NLTK's sentence_nist() returns ZeroDivisionError when the hypothesis & reference are the same. Here is my code:
from nltk.translate.nist_score import sentence_nist
ref_test = '太少'
hypo_test = '太少'
split_ref = ' '.join(splitKeyword(ref_test))
split_hypo = ' '.join(splitKeyword(hypo_test))
# Case 1: tokenized each Chinese character with space
nist_test = sentence_nist([split_ref], split_hypo) # ZeroDivisionError: division by zero
print(nist_test)
# Case 2: without splitting up the Chinese characters
nist_test = sentence_nist([ref_test], hypo_test) # ZeroDivisionError: division by zero
print(nist_test)
both results have the same error:
ZeroDivisionError: division by zero
I expect the NIST calculation will have high scores when the hypothesis and reference are the same.

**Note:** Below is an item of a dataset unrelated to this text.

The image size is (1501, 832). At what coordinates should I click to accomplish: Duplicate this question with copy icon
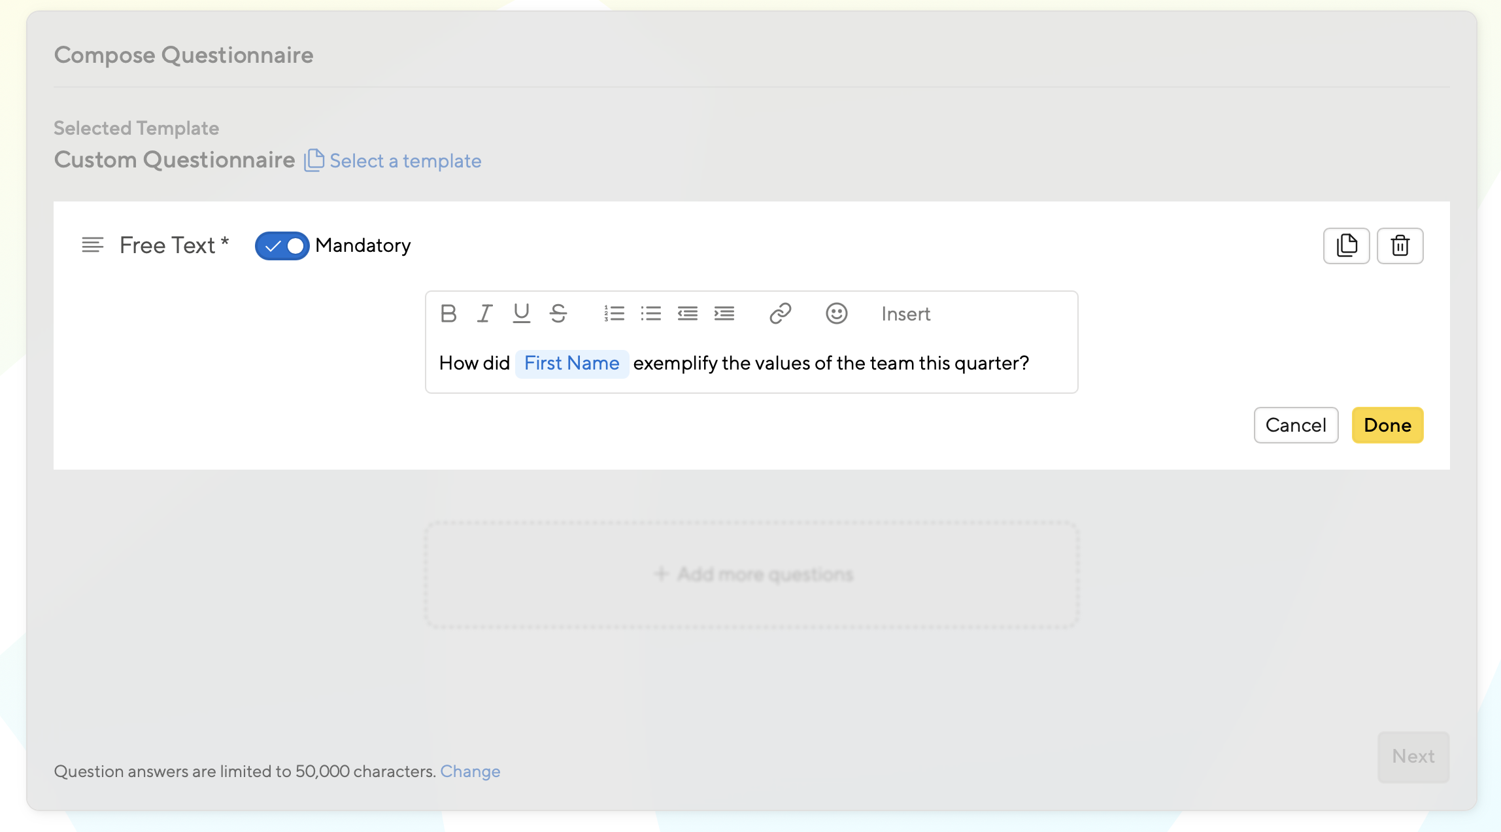(x=1346, y=246)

How can I correctly calculate the NIST score of the Chinese sentence pair above?
Detailed Trackback
---------------------------------------------------------------------------
ZeroDivisionError Traceback (most recent call last)
Cell In[41], line 6
4 split_ref = ' '.join(splitKeyword(ref_test))
5 split_hypo = ' '.join(splitKeyword(hypo_test))
----> 6 nist_test = sentence_nist([split_ref], split_hypo)
7 #nist_test = sentence_nist([ref_test], hypo_test)
8 print(nist_test)
File ~/.local/lib/python3.10/site-packages/nltk/translate/nist_score.py:70, in sentence_nist(references, hypothesis, n)
18 def sentence_nist(references, hypothesis, n=5):
19 """
20 Calculate NIST score from
21 George Doddington. 2002. "Automatic evaluation of machine translation quality
(...)
68 :type n: int
69 """
---> 70 return corpus_nist([references], [hypothesis], n)
File ~/.local/lib/python3.10/site-packages/nltk/translate/nist_score.py:165, in corpus_nist(list_of_references, hypotheses, n)
162 nist_precision = 0
163 for i in nist_precision_numerator_per_ngram:
164 precision = (
--> 165 nist_precision_numerator_per_ngram[i]
166 / nist_precision_denominator_per_ngram[i]
167 )
168 nist_precision += precision
169 # Eqn 3 in Doddington(2002)